In this post, we will explore the specific method to lightweight the deep keypoint detection model: encoder-decoder for replacing the U-net like architecture.
Goal
To find lightweight encoder-decoder architectures, with no residual connections between encoder and decoder.
Findings
- The majority of lightweight encoder-decoder (LED) networks was introduced in 2016-2019, followed the success of FCN and ResNet.
- Some pioneering works in LED is ENet and ERFNet.
- From 2016-2019, the main difference in LED lays in the encoder, as the decoder is mostly just multiple blocks of ConvTransposed2D, or even just simply interpolation. Some use multiscale pyramid methods, e.g. LEDNet.
- The encoder is often made up of "core" blocks. These blocks are fairly similar to each other and inspired by the convolution decomposition methods introduced in:
- Residual Bottleneck Block as introduced in ResNet
- Inception Module as introduced in InceptionNet
- Depthwise Separable Conv as used extensively in XceptionNet and MobileNet
- Shuffle Unit as introduced in ShuffleNet
- From 2020 onwards, attention mechanism is applied more in decoders to recover details, and connections between encoder and decoder became a stable, e.g. LAEDNet, LRDNet
Main techniques used in encoder
Asymmetric Convolutions
- One of the most often used convolution decomposition method is to factorise a standard nxn conv by an nx1 conv followed by an 1xn conv, effectively an approximation of standard conv.
- Used in LEDNet, EDANet, ESNet, ERFNet.
- When kernel size = 3, #parameters and computation cost is saved by 33%.
Figure 1: a) Standard Convolution b) Asymmetric Convolution.

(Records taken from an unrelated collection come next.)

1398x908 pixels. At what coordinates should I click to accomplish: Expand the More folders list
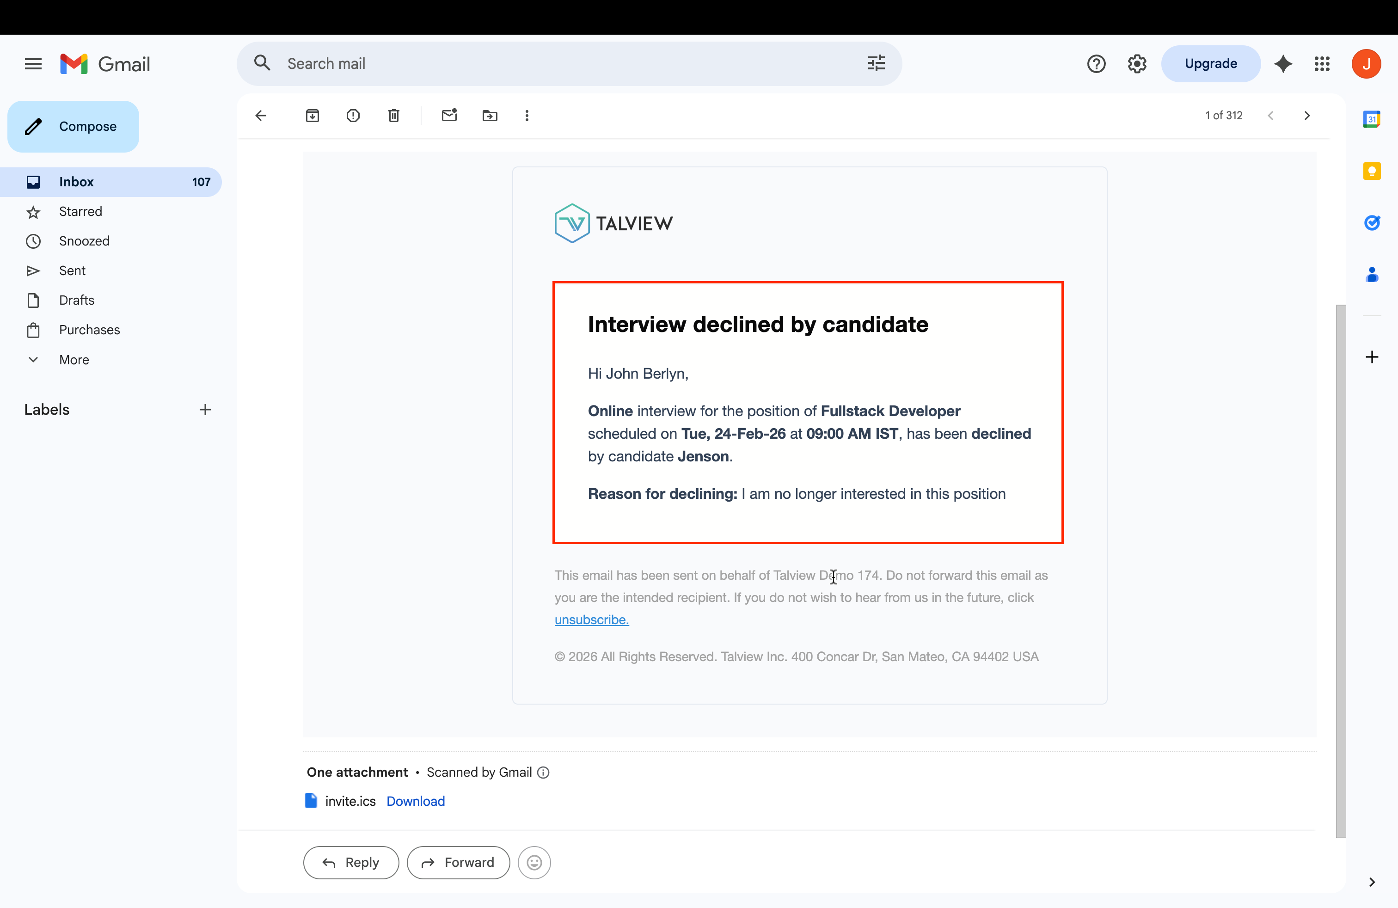[x=74, y=359]
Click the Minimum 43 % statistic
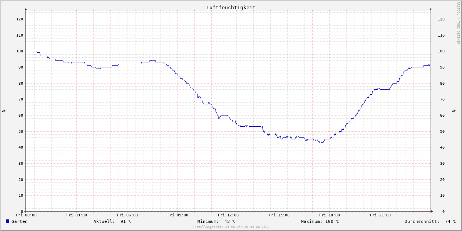 tap(216, 221)
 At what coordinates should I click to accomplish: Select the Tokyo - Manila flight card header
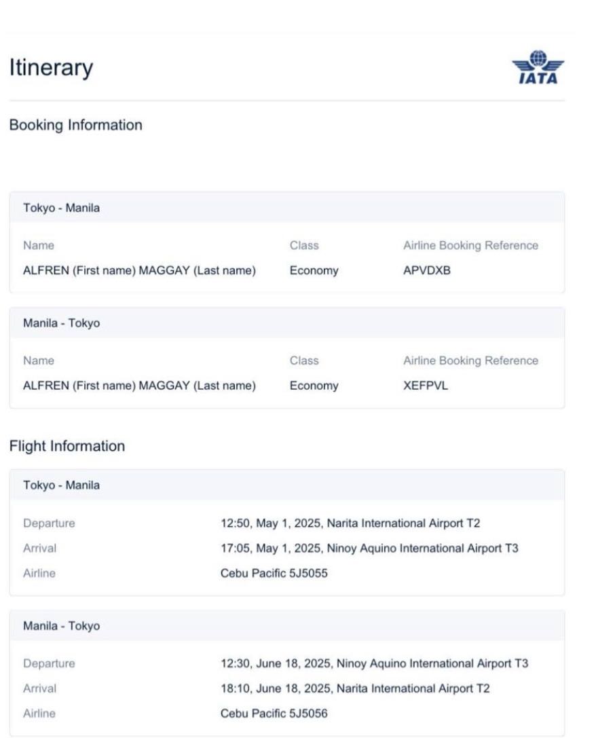(x=61, y=485)
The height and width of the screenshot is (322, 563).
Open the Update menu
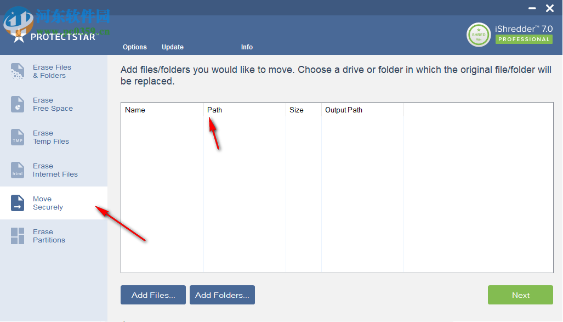tap(173, 47)
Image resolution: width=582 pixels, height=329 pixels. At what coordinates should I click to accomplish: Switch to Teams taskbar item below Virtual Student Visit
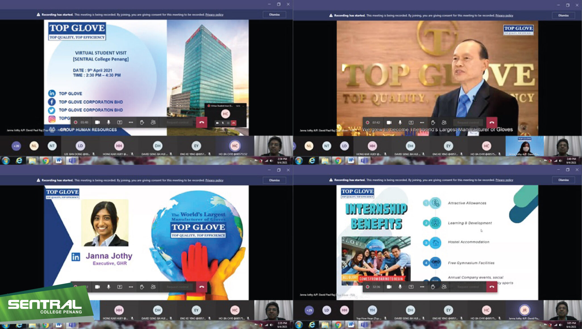coord(72,161)
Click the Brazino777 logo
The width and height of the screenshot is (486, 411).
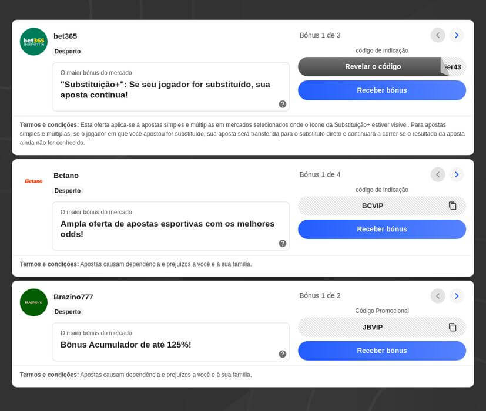coord(33,302)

(Inverted) Residual bottleneck connection
Given the tremendous success of ResNet in 2015, residual bottleneck blocks have been applied extensively in LED networks. The overall structure of the block follows closely to that in Figure 2. With the 3x3 conv replaced by 3x1 and 1x3.
Inception module
The premise for Inception module is that salient parts in the image can have large variations in size, e.g. a dog can be very close to the camera and takes up most of the image, or very far and appears in a small corner. Thus, to capture details of varying sizes, we can have filters of multiple sizes operate on the same level in parallel, in order to provide multiscale features.
Another variant of this is to have multiple dilated convolutions with different dilated rates on different branches, in order to broaden receptive field.
ShuffleNet
Shuffle unit inCreated to address the problem of stacked group conv: outputs from a certain group only relate to the inputs within the group, blocks info flow between channels groups and weakens representation.
Encoder results
In this section, we will discuss the encoder of four LED networks, ERFNet (2017), EDANet (2018), ESNet (2019), and LEDNet (2019). They are all strictly encoder-decoder architectures with no residual connections between encoder and decoder. They also have learning in the decoder, not just simply interpolation.
Regarding the feature extraction path, we have ERFNet and EDANet main blocks take on the non-bottleneck-1D approach. On the other hand, ESNet and LEDNet, written by the same authors, have multiple branches in their modules. Both uses dilated convolutions with different rates for different branches. LEDNet uses a split-transform-merge strategy, inspired by that of ShuffleNetV2. We can see that a combination of the above four techniques were used in constructing these blocks.